## Assignment
Repeat every line of the material, character for character.

## Provided records
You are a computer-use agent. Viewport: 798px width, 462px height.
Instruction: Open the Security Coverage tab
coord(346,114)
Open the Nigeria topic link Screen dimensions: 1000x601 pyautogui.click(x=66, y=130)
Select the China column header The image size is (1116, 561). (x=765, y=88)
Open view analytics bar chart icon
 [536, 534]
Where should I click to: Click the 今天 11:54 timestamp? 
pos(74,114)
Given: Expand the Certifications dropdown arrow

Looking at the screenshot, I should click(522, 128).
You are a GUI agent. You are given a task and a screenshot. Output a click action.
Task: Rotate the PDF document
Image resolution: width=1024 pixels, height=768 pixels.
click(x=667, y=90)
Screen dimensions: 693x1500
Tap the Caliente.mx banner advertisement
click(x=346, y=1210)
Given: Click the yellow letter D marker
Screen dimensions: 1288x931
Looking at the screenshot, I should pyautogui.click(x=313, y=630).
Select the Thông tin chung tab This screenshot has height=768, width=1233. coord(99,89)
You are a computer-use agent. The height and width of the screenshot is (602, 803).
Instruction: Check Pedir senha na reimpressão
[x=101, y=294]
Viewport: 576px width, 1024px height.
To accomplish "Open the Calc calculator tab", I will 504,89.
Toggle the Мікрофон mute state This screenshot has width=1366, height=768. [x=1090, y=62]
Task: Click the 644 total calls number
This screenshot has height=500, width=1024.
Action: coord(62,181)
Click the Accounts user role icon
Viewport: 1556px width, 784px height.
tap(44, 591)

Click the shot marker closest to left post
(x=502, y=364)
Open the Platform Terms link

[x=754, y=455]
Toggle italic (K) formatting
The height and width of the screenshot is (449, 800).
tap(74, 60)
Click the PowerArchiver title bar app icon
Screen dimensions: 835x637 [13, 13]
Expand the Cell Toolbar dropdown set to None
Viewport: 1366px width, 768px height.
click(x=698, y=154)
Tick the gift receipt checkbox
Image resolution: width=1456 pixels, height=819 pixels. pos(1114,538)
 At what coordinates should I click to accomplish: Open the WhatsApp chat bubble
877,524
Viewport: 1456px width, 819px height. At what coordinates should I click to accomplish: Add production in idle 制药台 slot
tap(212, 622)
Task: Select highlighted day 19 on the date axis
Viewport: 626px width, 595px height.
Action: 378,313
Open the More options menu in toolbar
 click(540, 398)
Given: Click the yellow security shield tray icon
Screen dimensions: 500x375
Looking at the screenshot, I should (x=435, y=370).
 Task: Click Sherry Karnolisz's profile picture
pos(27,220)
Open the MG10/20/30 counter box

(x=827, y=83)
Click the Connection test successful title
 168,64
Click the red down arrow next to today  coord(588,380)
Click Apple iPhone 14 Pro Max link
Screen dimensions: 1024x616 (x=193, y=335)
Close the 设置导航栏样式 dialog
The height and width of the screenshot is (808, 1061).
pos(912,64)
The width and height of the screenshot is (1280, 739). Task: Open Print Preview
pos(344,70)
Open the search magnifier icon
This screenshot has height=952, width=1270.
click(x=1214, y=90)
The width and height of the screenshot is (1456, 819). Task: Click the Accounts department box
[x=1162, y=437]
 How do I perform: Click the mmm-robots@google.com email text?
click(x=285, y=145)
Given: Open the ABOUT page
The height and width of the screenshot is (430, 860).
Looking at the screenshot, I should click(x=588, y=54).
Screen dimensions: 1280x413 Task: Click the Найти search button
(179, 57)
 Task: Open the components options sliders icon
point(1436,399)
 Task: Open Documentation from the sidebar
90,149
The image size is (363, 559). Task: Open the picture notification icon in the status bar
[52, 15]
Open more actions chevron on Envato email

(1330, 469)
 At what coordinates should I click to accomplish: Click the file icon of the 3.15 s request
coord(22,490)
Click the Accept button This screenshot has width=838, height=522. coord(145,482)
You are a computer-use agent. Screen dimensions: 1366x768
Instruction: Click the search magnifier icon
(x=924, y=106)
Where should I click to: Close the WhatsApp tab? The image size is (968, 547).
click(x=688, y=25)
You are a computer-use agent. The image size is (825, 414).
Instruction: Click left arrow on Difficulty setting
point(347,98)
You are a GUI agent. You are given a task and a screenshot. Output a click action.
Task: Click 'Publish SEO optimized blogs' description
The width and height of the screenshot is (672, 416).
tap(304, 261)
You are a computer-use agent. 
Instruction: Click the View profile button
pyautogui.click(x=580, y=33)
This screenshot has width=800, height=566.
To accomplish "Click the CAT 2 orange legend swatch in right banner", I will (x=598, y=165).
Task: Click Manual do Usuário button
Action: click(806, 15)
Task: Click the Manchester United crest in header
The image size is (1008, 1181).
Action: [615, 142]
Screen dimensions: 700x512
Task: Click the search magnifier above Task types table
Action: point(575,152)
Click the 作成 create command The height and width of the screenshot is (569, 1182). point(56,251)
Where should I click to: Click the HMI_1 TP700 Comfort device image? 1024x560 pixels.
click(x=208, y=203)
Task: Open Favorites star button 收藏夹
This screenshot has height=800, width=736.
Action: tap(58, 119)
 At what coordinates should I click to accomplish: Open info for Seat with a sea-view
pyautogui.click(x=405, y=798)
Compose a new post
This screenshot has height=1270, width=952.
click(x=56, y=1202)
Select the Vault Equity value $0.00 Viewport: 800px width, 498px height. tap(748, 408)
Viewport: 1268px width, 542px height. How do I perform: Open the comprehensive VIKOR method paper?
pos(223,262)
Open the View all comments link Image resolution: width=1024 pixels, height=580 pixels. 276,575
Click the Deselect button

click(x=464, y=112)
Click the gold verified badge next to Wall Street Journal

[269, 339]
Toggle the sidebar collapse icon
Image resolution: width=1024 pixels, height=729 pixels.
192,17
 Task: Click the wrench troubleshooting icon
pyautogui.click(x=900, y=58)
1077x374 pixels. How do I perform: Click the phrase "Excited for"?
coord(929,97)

## Answer to the exercise
You are a computer-use agent. Viewport: 798px width, 462px height.
Instruction: Open the Security Coverage tab
coord(346,114)
Open the Nigeria topic link Screen dimensions: 1000x601 pyautogui.click(x=66, y=130)
Select the China column header The image size is (1116, 561). (x=765, y=88)
Open view analytics bar chart icon
 [536, 534]
Where should I click to: Click the 今天 11:54 timestamp? 
pos(74,114)
Given: Expand the Certifications dropdown arrow

Looking at the screenshot, I should click(522, 128).
You are a GUI agent. You are given a task and a screenshot. Output a click action.
Task: Rotate the PDF document
Image resolution: width=1024 pixels, height=768 pixels.
click(x=667, y=90)
Screen dimensions: 693x1500
Tap the Caliente.mx banner advertisement
click(x=346, y=1210)
Given: Click the yellow letter D marker
Screen dimensions: 1288x931
Looking at the screenshot, I should pyautogui.click(x=313, y=630).
Select the Thông tin chung tab This screenshot has height=768, width=1233. coord(99,89)
You are a computer-use agent. The height and width of the screenshot is (602, 803).
Instruction: Check Pedir senha na reimpressão
[x=101, y=294]
Viewport: 576px width, 1024px height.
To accomplish "Open the Calc calculator tab", I will 504,89.
Toggle the Мікрофон mute state This screenshot has width=1366, height=768. [x=1090, y=62]
Task: Click the 644 total calls number
This screenshot has height=500, width=1024.
Action: coord(62,181)
Click the Accounts user role icon
Viewport: 1556px width, 784px height.
tap(44, 591)

Click the shot marker closest to left post
(x=502, y=364)
Open the Platform Terms link

[x=754, y=455]
Toggle italic (K) formatting
The height and width of the screenshot is (449, 800).
tap(74, 60)
Click the PowerArchiver title bar app icon
Screen dimensions: 835x637 [13, 13]
Expand the Cell Toolbar dropdown set to None
Viewport: 1366px width, 768px height.
click(x=698, y=154)
Tick the gift receipt checkbox
Image resolution: width=1456 pixels, height=819 pixels. pos(1114,538)
 At what coordinates should I click to accomplish: Open the WhatsApp chat bubble
877,524
Viewport: 1456px width, 819px height. At what coordinates should I click to accomplish: Add production in idle 制药台 slot
tap(212, 622)
Task: Select highlighted day 19 on the date axis
Viewport: 626px width, 595px height.
Action: 378,313
Open the More options menu in toolbar
 click(540, 398)
Given: Click the yellow security shield tray icon
Screen dimensions: 500x375
Looking at the screenshot, I should (x=435, y=370).
 Task: Click Sherry Karnolisz's profile picture
pos(27,220)
Open the MG10/20/30 counter box

(x=827, y=83)
Click the Connection test successful title
 168,64
Click the red down arrow next to today  coord(588,380)
Click Apple iPhone 14 Pro Max link
Screen dimensions: 1024x616 (x=193, y=335)
Close the 设置导航栏样式 dialog
The height and width of the screenshot is (808, 1061).
pos(912,64)
The width and height of the screenshot is (1280, 739). Task: Open Print Preview
pos(344,70)
Open the search magnifier icon
This screenshot has height=952, width=1270.
click(x=1214, y=90)
The width and height of the screenshot is (1456, 819). Task: Click the Accounts department box
[x=1162, y=437]
 How do I perform: Click the mmm-robots@google.com email text?
click(x=285, y=145)
Given: Open the ABOUT page
The height and width of the screenshot is (430, 860).
Looking at the screenshot, I should click(x=588, y=54).
Screen dimensions: 1280x413 Task: Click the Найти search button
(179, 57)
 Task: Open the components options sliders icon
point(1436,399)
 Task: Open Documentation from the sidebar
90,149
The image size is (363, 559). Task: Open the picture notification icon in the status bar
[52, 15]
Open more actions chevron on Envato email

(1330, 469)
 At what coordinates should I click to accomplish: Click the file icon of the 3.15 s request
coord(22,490)
Click the Accept button This screenshot has width=838, height=522. coord(145,482)
You are a computer-use agent. Screen dimensions: 1366x768
Instruction: Click the search magnifier icon
(x=924, y=106)
Where should I click to: Close the WhatsApp tab? The image size is (968, 547).
click(x=688, y=25)
You are a computer-use agent. The image size is (825, 414).
Instruction: Click left arrow on Difficulty setting
point(347,98)
You are a GUI agent. You are given a task and a screenshot. Output a click action.
Task: Click 'Publish SEO optimized blogs' description
The width and height of the screenshot is (672, 416).
tap(304, 261)
You are a computer-use agent. 
Instruction: Click the View profile button
pyautogui.click(x=580, y=33)
This screenshot has width=800, height=566.
To accomplish "Click the CAT 2 orange legend swatch in right banner", I will (x=598, y=165).
Task: Click Manual do Usuário button
Action: click(806, 15)
Task: Click the Manchester United crest in header
The image size is (1008, 1181).
Action: [615, 142]
Screen dimensions: 700x512
Task: Click the search magnifier above Task types table
Action: point(575,152)
Click the 作成 create command The height and width of the screenshot is (569, 1182). point(56,251)
Where should I click to: Click the HMI_1 TP700 Comfort device image? 1024x560 pixels.
click(x=208, y=203)
Task: Open Favorites star button 收藏夹
This screenshot has height=800, width=736.
Action: tap(58, 119)
 At what coordinates should I click to accomplish: Open info for Seat with a sea-view
pyautogui.click(x=405, y=798)
Compose a new post
This screenshot has height=1270, width=952.
click(x=56, y=1202)
Select the Vault Equity value $0.00 Viewport: 800px width, 498px height. tap(748, 408)
Viewport: 1268px width, 542px height. How do I perform: Open the comprehensive VIKOR method paper?
pos(223,262)
Open the View all comments link Image resolution: width=1024 pixels, height=580 pixels. 276,575
Click the Deselect button

click(x=464, y=112)
Click the gold verified badge next to Wall Street Journal

[269, 339]
Toggle the sidebar collapse icon
Image resolution: width=1024 pixels, height=729 pixels.
192,17
 Task: Click the wrench troubleshooting icon
pyautogui.click(x=900, y=58)
1077x374 pixels. How do I perform: Click the phrase "Excited for"?
coord(929,97)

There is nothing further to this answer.